▶ _What to work on_:
Go line by line through the data below and count those with the string "computer". Give the number only.

[Stored dataset items]
★ ★ ★ ★ ★
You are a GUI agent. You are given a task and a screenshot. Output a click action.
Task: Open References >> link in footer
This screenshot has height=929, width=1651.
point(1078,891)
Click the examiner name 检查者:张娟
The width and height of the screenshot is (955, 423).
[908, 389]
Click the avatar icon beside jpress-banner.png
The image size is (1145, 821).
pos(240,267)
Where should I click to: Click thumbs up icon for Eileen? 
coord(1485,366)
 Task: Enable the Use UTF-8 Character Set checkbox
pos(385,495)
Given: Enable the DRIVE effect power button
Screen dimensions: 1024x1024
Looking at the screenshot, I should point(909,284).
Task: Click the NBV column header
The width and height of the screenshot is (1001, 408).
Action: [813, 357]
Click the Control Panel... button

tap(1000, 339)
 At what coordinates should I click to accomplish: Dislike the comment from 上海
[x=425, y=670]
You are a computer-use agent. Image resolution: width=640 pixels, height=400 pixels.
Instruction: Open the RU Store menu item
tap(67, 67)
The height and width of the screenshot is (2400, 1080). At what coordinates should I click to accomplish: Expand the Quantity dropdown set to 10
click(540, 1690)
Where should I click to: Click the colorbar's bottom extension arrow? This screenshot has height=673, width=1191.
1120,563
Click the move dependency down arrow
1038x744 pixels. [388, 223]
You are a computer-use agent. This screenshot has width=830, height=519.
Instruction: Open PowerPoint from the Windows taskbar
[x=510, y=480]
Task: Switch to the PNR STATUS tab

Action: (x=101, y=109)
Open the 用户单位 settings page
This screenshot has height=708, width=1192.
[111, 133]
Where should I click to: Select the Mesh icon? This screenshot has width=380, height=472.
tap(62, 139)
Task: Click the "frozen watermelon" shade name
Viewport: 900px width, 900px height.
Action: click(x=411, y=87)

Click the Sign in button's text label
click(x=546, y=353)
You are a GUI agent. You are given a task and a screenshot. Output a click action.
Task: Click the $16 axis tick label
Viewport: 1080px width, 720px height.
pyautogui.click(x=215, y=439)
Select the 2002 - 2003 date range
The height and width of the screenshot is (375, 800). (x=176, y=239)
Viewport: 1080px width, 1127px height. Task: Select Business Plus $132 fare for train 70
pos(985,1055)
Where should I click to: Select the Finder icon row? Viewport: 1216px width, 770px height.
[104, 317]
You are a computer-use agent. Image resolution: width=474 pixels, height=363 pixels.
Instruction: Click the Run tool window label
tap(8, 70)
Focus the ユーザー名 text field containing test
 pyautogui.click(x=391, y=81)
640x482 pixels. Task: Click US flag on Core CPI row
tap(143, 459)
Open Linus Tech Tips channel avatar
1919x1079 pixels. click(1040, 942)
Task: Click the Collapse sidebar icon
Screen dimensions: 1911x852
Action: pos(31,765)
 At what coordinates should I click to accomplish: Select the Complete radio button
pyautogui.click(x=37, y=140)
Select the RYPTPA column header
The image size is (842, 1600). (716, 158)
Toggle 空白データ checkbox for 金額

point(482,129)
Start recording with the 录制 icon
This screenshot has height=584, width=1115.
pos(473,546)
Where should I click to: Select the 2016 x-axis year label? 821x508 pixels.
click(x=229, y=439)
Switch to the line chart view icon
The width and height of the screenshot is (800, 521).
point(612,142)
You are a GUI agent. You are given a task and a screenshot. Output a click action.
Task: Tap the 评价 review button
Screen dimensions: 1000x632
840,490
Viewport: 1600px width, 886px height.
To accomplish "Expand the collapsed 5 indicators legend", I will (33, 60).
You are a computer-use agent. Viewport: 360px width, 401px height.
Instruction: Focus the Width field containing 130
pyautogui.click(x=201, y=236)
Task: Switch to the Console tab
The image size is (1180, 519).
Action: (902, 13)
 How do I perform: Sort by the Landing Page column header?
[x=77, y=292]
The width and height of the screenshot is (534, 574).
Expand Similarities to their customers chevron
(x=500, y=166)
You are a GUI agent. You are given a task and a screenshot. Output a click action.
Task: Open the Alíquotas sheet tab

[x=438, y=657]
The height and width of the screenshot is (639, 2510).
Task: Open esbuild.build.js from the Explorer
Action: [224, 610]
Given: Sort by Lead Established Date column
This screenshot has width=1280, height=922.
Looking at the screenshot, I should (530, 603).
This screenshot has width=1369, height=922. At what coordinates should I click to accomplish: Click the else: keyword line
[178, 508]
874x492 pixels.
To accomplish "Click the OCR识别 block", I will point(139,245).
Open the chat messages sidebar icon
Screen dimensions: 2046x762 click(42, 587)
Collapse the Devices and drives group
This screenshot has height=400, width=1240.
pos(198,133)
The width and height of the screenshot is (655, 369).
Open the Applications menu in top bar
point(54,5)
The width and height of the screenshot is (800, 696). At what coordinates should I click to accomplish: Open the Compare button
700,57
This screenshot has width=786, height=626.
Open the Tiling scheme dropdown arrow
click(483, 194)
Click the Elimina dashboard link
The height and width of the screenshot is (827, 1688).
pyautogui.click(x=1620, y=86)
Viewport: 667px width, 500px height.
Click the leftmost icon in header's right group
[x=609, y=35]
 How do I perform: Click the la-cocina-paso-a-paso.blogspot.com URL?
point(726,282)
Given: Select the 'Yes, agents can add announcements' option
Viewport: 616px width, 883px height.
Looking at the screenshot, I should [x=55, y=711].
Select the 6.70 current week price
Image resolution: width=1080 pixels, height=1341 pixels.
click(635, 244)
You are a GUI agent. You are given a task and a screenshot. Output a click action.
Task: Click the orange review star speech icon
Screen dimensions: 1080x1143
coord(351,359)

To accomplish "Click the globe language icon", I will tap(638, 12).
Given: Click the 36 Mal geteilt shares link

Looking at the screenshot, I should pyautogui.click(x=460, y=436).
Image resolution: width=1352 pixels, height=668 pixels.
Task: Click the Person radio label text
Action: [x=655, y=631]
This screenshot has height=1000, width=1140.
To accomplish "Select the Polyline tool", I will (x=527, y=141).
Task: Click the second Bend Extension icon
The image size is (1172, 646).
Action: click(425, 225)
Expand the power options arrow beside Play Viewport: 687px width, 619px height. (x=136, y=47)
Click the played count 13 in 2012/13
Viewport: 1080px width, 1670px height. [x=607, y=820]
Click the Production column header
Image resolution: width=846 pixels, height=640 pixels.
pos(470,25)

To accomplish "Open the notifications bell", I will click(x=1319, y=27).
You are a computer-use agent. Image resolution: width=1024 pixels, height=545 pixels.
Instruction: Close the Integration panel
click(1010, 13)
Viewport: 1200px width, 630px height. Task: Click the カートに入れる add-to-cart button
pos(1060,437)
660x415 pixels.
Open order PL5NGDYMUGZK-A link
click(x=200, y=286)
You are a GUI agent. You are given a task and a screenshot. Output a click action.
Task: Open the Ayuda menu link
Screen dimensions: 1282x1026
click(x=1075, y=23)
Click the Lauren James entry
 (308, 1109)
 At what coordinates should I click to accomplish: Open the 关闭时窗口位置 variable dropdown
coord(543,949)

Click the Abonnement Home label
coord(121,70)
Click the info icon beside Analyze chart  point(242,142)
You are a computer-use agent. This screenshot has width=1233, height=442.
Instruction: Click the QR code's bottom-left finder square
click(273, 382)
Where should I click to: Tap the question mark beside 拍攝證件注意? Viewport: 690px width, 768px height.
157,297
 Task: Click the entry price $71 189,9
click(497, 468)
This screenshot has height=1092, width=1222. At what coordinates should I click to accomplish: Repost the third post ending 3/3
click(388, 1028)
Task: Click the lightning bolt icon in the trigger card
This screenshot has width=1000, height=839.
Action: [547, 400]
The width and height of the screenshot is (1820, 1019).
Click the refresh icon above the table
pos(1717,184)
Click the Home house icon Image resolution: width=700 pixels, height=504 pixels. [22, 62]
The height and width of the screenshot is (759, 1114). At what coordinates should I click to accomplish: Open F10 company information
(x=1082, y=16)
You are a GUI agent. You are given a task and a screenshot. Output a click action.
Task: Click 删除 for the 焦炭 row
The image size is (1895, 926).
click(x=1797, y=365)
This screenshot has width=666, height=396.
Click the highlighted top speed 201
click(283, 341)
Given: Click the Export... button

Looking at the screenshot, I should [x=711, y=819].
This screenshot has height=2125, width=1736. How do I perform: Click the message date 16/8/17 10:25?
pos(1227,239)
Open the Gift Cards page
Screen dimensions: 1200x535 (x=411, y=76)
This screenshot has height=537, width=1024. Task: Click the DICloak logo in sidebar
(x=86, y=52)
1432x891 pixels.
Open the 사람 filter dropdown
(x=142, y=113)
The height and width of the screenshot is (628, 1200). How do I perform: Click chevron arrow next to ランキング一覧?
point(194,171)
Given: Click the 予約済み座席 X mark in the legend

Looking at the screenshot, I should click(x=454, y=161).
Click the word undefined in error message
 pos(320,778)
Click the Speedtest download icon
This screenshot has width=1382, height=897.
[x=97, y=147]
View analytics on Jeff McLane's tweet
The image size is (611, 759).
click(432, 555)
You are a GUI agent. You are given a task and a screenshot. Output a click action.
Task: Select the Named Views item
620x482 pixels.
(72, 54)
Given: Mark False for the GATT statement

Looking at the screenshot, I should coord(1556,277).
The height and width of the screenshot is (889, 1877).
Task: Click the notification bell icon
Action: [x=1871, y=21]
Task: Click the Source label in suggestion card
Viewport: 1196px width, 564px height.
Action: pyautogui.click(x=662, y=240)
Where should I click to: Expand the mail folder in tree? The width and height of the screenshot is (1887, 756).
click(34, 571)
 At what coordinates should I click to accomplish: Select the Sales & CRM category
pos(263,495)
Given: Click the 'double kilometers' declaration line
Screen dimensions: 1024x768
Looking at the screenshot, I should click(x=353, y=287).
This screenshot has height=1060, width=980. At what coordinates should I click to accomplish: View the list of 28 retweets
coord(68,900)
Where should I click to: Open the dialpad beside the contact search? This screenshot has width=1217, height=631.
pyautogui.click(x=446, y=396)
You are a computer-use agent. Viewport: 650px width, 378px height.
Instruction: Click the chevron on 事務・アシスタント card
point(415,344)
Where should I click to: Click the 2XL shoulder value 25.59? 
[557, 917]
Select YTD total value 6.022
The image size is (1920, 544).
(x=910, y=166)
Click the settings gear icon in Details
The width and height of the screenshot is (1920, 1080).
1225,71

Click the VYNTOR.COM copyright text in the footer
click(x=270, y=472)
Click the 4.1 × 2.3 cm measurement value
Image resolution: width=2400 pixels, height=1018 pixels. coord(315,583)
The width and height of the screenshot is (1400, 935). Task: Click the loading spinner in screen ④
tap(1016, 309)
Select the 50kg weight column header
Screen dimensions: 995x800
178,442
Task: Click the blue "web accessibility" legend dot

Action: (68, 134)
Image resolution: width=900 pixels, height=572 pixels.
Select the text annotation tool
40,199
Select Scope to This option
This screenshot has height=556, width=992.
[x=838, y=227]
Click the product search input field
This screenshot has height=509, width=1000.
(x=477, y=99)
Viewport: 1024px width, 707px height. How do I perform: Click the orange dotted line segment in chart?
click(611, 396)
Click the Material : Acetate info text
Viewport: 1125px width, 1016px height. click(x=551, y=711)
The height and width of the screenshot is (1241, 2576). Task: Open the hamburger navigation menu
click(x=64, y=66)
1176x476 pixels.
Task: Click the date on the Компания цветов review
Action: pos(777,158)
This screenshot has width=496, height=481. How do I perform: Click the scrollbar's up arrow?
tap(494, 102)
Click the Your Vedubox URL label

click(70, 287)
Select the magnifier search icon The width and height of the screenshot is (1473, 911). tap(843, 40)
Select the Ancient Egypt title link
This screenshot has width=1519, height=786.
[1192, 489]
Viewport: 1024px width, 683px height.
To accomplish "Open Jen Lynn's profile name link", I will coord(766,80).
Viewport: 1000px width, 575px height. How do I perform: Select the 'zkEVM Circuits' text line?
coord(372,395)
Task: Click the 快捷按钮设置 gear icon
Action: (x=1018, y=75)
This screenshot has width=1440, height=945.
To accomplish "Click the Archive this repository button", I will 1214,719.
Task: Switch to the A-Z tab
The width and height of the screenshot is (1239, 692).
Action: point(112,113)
★ ★ ★ ★ ★
▶ _Reply_:
7